PROBLEM TO WORK ON: Without changing a single word, restate the entries below.

━━━━━━━━━━━━━━━━━━━━━━━━━━━━━━

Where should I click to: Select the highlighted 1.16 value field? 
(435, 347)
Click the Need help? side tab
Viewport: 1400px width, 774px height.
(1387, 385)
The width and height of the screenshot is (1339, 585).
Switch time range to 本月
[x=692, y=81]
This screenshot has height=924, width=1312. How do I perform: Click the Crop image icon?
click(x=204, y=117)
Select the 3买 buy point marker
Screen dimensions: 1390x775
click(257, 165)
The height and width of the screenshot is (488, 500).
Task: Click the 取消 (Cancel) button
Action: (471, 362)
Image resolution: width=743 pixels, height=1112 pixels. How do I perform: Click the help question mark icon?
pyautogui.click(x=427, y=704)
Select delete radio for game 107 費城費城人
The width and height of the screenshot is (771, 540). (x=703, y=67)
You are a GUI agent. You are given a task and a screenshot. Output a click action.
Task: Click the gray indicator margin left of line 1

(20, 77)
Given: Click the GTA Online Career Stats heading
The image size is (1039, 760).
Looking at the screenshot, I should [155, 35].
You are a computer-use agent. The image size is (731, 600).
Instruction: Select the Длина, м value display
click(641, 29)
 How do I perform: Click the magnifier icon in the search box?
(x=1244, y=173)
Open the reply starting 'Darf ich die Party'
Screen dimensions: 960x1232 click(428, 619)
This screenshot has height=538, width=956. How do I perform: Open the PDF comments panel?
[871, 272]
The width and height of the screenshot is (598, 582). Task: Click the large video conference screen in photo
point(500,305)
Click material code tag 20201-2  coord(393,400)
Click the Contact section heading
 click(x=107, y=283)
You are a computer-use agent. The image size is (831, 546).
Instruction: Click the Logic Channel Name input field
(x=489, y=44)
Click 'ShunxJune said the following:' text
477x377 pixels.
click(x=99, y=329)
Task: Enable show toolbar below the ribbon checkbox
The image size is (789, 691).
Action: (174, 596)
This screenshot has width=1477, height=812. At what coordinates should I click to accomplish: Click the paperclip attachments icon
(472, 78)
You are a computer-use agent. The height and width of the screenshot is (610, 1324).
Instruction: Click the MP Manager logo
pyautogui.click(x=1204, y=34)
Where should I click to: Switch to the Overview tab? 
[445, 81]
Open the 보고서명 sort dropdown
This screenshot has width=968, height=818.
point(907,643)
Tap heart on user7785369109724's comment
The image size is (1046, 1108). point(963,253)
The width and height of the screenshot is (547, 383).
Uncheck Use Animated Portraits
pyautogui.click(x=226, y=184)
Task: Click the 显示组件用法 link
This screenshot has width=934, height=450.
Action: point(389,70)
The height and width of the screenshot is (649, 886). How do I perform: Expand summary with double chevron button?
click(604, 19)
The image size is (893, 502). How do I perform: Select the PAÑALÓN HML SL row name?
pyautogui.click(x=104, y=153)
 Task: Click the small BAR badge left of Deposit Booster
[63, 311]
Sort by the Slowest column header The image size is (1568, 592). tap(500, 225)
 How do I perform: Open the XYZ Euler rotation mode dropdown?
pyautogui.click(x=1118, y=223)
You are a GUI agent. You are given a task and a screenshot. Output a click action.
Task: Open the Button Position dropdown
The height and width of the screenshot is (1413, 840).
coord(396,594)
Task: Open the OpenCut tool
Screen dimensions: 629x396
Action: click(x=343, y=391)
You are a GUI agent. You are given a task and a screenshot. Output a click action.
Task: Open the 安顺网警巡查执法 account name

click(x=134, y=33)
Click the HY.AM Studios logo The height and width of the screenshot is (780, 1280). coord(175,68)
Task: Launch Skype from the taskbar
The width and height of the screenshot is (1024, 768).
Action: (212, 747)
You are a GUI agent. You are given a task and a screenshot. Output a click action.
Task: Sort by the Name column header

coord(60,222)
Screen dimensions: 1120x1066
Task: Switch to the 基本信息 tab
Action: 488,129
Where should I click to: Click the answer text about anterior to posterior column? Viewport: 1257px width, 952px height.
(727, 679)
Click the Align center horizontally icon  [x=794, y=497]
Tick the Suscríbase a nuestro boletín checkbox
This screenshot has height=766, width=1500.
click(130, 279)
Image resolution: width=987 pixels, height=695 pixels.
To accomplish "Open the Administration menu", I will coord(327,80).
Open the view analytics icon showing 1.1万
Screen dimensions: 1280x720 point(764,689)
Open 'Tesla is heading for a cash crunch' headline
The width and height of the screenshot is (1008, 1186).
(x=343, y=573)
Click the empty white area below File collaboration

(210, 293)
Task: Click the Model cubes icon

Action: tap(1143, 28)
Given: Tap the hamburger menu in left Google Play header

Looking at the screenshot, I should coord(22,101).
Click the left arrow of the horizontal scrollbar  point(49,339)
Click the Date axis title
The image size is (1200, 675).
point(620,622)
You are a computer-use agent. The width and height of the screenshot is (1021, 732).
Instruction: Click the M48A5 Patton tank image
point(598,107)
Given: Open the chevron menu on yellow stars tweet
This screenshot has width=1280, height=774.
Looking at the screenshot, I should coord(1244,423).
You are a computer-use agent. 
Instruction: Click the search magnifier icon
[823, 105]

━━━━━━━━━━━━━━━━━━━━━━━━━━━━━━

YOUR RESPONSE:
Where should I click to: Select the highlighted 1.16 value field? 
(435, 347)
Click the Need help? side tab
Viewport: 1400px width, 774px height.
(1387, 385)
The width and height of the screenshot is (1339, 585).
Switch time range to 本月
[x=692, y=81]
This screenshot has height=924, width=1312. How do I perform: Click the Crop image icon?
click(x=204, y=117)
Select the 3买 buy point marker
Screen dimensions: 1390x775
click(257, 165)
The height and width of the screenshot is (488, 500).
Task: Click the 取消 (Cancel) button
Action: (471, 362)
Image resolution: width=743 pixels, height=1112 pixels. How do I perform: Click the help question mark icon?
pyautogui.click(x=427, y=704)
Select delete radio for game 107 費城費城人
The width and height of the screenshot is (771, 540). (x=703, y=67)
You are a GUI agent. You are given a task and a screenshot. Output a click action.
Task: Click the gray indicator margin left of line 1

(20, 77)
Given: Click the GTA Online Career Stats heading
The image size is (1039, 760).
Looking at the screenshot, I should [155, 35].
You are a computer-use agent. The image size is (731, 600).
Instruction: Select the Длина, м value display
click(641, 29)
 How do I perform: Click the magnifier icon in the search box?
(x=1244, y=173)
Open the reply starting 'Darf ich die Party'
Screen dimensions: 960x1232 click(428, 619)
This screenshot has height=538, width=956. How do I perform: Open the PDF comments panel?
[871, 272]
The width and height of the screenshot is (598, 582). Task: Click the large video conference screen in photo
point(500,305)
Click material code tag 20201-2  coord(393,400)
Click the Contact section heading
 click(x=107, y=283)
You are a computer-use agent. The image size is (831, 546).
Instruction: Click the Logic Channel Name input field
(x=489, y=44)
Click 'ShunxJune said the following:' text
477x377 pixels.
click(x=99, y=329)
Task: Enable show toolbar below the ribbon checkbox
The image size is (789, 691).
Action: (174, 596)
This screenshot has width=1477, height=812. At what coordinates should I click to accomplish: Click the paperclip attachments icon
(472, 78)
You are a computer-use agent. The height and width of the screenshot is (610, 1324).
Instruction: Click the MP Manager logo
pyautogui.click(x=1204, y=34)
Where should I click to: Switch to the Overview tab? 
[445, 81]
Open the 보고서명 sort dropdown
This screenshot has width=968, height=818.
point(907,643)
Tap heart on user7785369109724's comment
The image size is (1046, 1108). point(963,253)
The width and height of the screenshot is (547, 383).
Uncheck Use Animated Portraits
pyautogui.click(x=226, y=184)
Task: Click the 显示组件用法 link
This screenshot has width=934, height=450.
Action: point(389,70)
The height and width of the screenshot is (649, 886). How do I perform: Expand summary with double chevron button?
click(604, 19)
The image size is (893, 502). How do I perform: Select the PAÑALÓN HML SL row name?
pyautogui.click(x=104, y=153)
 Task: Click the small BAR badge left of Deposit Booster
[63, 311]
Sort by the Slowest column header The image size is (1568, 592). tap(500, 225)
 How do I perform: Open the XYZ Euler rotation mode dropdown?
pyautogui.click(x=1118, y=223)
You are a GUI agent. You are given a task and a screenshot. Output a click action.
Task: Open the Button Position dropdown
The height and width of the screenshot is (1413, 840).
coord(396,594)
Task: Open the OpenCut tool
Screen dimensions: 629x396
Action: click(x=343, y=391)
You are a GUI agent. You are given a task and a screenshot. Output a click action.
Task: Open the 安顺网警巡查执法 account name

click(x=134, y=33)
Click the HY.AM Studios logo The height and width of the screenshot is (780, 1280). coord(175,68)
Task: Launch Skype from the taskbar
The width and height of the screenshot is (1024, 768).
Action: (212, 747)
You are a GUI agent. You are given a task and a screenshot. Output a click action.
Task: Sort by the Name column header

coord(60,222)
Screen dimensions: 1120x1066
Task: Switch to the 基本信息 tab
Action: 488,129
Where should I click to: Click the answer text about anterior to posterior column? Viewport: 1257px width, 952px height.
(727, 679)
Click the Align center horizontally icon  [x=794, y=497]
Tick the Suscríbase a nuestro boletín checkbox
This screenshot has height=766, width=1500.
click(130, 279)
Image resolution: width=987 pixels, height=695 pixels.
To accomplish "Open the Administration menu", I will coord(327,80).
Open the view analytics icon showing 1.1万
Screen dimensions: 1280x720 point(764,689)
Open 'Tesla is heading for a cash crunch' headline
The width and height of the screenshot is (1008, 1186).
(x=343, y=573)
Click the empty white area below File collaboration

(210, 293)
Task: Click the Model cubes icon

Action: tap(1143, 28)
Given: Tap the hamburger menu in left Google Play header

Looking at the screenshot, I should coord(22,101).
Click the left arrow of the horizontal scrollbar  point(49,339)
Click the Date axis title
The image size is (1200, 675).
point(620,622)
You are a computer-use agent. The width and height of the screenshot is (1021, 732).
Instruction: Click the M48A5 Patton tank image
point(598,107)
Given: Open the chevron menu on yellow stars tweet
This screenshot has width=1280, height=774.
Looking at the screenshot, I should coord(1244,423).
You are a computer-use agent. 
Instruction: Click the search magnifier icon
[823, 105]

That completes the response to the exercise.